=== TASK STATEMENT ===
Reproduce the lines of the listing without any changes, starting at the first line and ending at the line containing "will [x=996, y=16].".

=== RECORDS TO PROCESS ===

<<<<

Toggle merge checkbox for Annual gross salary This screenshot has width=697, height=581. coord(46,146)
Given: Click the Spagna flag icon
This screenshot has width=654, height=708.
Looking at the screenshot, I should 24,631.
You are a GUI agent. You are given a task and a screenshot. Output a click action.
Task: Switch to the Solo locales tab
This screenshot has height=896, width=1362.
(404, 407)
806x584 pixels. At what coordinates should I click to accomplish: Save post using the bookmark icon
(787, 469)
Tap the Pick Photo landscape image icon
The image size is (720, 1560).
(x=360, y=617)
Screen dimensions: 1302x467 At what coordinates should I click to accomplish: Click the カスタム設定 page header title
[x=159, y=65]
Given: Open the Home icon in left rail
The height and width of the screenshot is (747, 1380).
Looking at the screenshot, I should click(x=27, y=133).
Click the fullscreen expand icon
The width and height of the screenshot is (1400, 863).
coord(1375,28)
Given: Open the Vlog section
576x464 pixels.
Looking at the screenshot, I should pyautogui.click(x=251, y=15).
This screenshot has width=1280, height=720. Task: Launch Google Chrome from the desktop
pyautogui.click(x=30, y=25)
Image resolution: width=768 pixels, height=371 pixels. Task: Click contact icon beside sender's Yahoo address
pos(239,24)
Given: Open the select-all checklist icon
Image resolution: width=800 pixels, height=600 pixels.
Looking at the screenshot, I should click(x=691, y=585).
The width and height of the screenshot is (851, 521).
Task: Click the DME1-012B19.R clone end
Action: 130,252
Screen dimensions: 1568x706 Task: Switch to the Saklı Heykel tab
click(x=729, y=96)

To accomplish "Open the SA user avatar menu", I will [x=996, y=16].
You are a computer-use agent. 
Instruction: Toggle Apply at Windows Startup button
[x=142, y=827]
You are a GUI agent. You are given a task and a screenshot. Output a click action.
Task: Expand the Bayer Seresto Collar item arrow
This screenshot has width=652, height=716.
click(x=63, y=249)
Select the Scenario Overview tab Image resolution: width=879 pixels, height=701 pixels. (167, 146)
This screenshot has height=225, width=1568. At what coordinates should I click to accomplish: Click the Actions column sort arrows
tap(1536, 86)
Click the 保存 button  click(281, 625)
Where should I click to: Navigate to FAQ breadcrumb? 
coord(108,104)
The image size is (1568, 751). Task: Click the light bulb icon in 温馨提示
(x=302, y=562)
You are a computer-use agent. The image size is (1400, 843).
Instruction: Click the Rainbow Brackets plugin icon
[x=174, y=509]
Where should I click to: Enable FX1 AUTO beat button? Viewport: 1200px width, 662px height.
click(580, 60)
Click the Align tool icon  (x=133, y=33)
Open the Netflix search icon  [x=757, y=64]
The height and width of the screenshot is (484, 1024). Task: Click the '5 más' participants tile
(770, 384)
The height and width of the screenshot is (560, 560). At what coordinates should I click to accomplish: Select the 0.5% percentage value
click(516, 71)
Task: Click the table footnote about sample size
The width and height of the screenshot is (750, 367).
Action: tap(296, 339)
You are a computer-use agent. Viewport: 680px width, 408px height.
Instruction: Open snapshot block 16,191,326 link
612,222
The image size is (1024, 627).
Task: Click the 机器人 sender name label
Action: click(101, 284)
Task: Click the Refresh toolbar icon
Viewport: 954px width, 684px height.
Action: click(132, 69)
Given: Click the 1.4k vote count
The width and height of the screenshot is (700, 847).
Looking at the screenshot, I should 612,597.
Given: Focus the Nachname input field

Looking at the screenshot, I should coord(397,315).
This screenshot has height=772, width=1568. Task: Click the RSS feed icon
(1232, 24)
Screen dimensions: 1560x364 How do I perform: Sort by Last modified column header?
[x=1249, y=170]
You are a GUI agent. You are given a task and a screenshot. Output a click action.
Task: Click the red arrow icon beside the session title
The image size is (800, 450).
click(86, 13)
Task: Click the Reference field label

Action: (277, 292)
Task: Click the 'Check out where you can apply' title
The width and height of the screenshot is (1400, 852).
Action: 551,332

>>>>

=== RESULT OF THIS EXERCISE ===
Toggle merge checkbox for Annual gross salary This screenshot has width=697, height=581. coord(46,146)
Given: Click the Spagna flag icon
This screenshot has width=654, height=708.
Looking at the screenshot, I should 24,631.
You are a GUI agent. You are given a task and a screenshot. Output a click action.
Task: Switch to the Solo locales tab
This screenshot has height=896, width=1362.
(404, 407)
806x584 pixels. At what coordinates should I click to accomplish: Save post using the bookmark icon
(787, 469)
Tap the Pick Photo landscape image icon
The image size is (720, 1560).
(x=360, y=617)
Screen dimensions: 1302x467 At what coordinates should I click to accomplish: Click the カスタム設定 page header title
[x=159, y=65]
Given: Open the Home icon in left rail
The height and width of the screenshot is (747, 1380).
Looking at the screenshot, I should click(x=27, y=133).
Click the fullscreen expand icon
The width and height of the screenshot is (1400, 863).
coord(1375,28)
Given: Open the Vlog section
576x464 pixels.
Looking at the screenshot, I should pyautogui.click(x=251, y=15).
This screenshot has width=1280, height=720. Task: Launch Google Chrome from the desktop
pyautogui.click(x=30, y=25)
Image resolution: width=768 pixels, height=371 pixels. Task: Click contact icon beside sender's Yahoo address
pos(239,24)
Given: Open the select-all checklist icon
Image resolution: width=800 pixels, height=600 pixels.
Looking at the screenshot, I should click(x=691, y=585).
The width and height of the screenshot is (851, 521).
Task: Click the DME1-012B19.R clone end
Action: 130,252
Screen dimensions: 1568x706 Task: Switch to the Saklı Heykel tab
click(x=729, y=96)

To accomplish "Open the SA user avatar menu", I will [x=996, y=16].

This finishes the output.